Each entry below is to be restated word for word, with no pictures carried over.

Data supplied below:

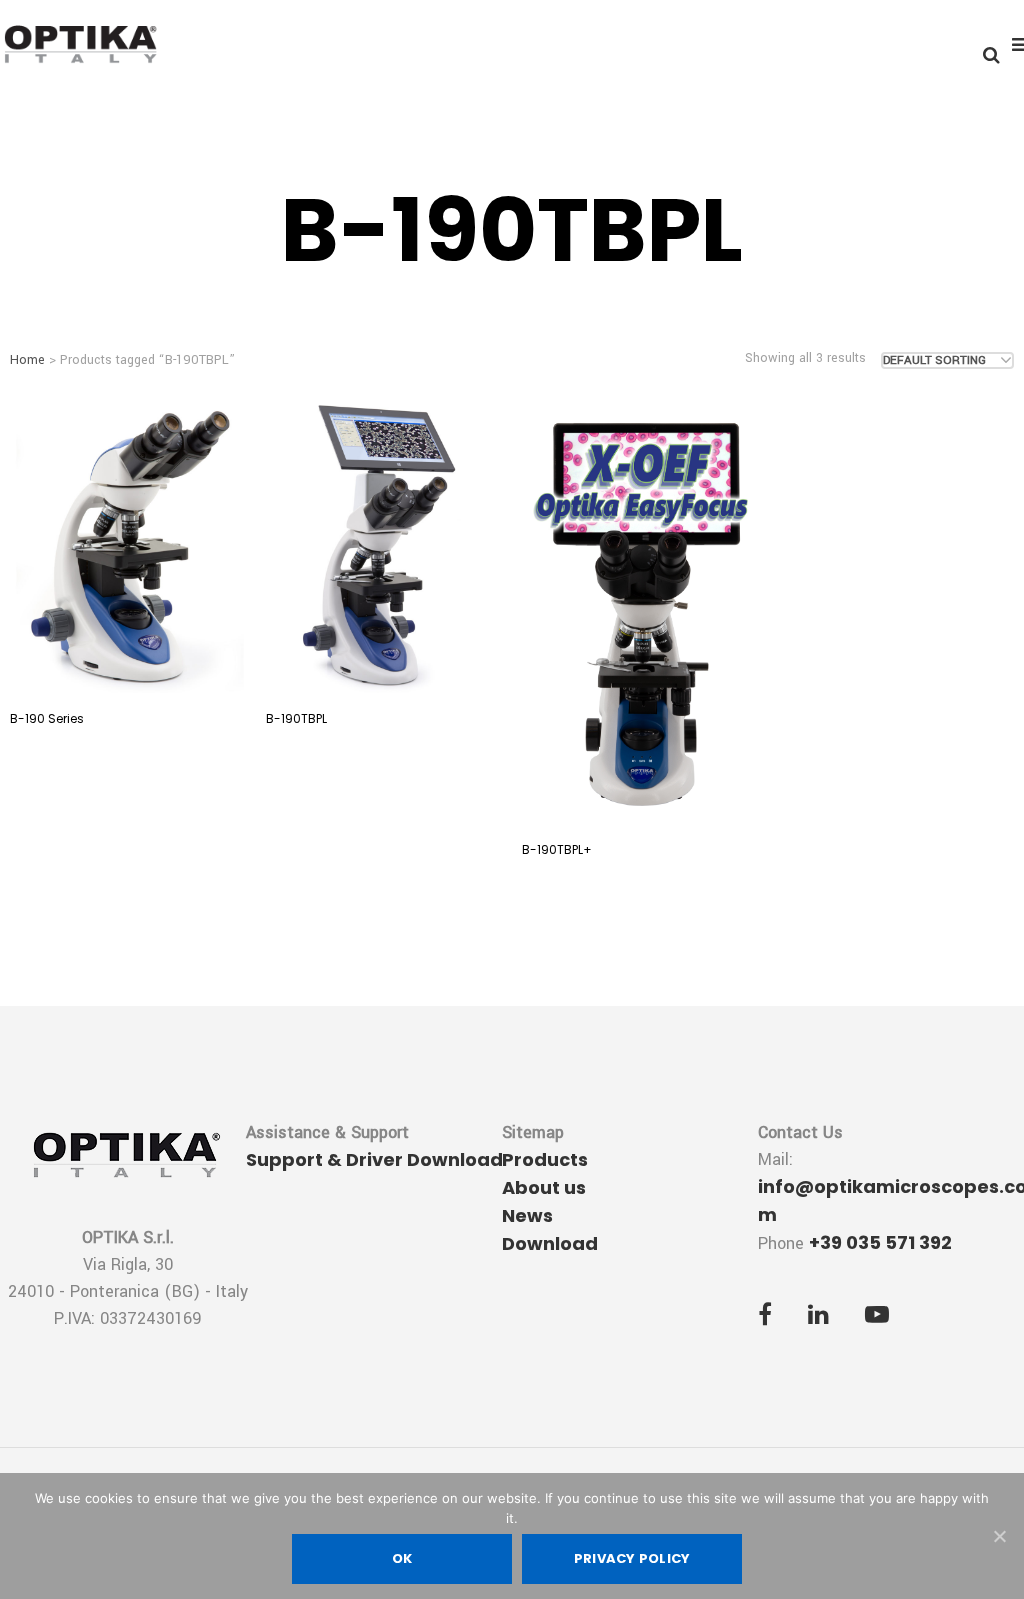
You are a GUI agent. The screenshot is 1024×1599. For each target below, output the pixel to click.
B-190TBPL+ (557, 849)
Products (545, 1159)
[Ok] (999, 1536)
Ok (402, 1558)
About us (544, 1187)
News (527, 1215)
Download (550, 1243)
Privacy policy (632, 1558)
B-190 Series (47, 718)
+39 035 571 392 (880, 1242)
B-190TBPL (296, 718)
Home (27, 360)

End of Data supplied.

__Solution__.
You are a GUI agent. The screenshot is 1024×1599. For each target below, output the pixel to click.
B-190TBPL+ (557, 849)
Products (545, 1159)
[Ok] (999, 1536)
Ok (402, 1558)
About us (544, 1187)
News (527, 1215)
Download (550, 1243)
Privacy policy (632, 1558)
B-190 Series (47, 718)
+39 035 571 392 (880, 1242)
B-190TBPL (296, 718)
Home (27, 360)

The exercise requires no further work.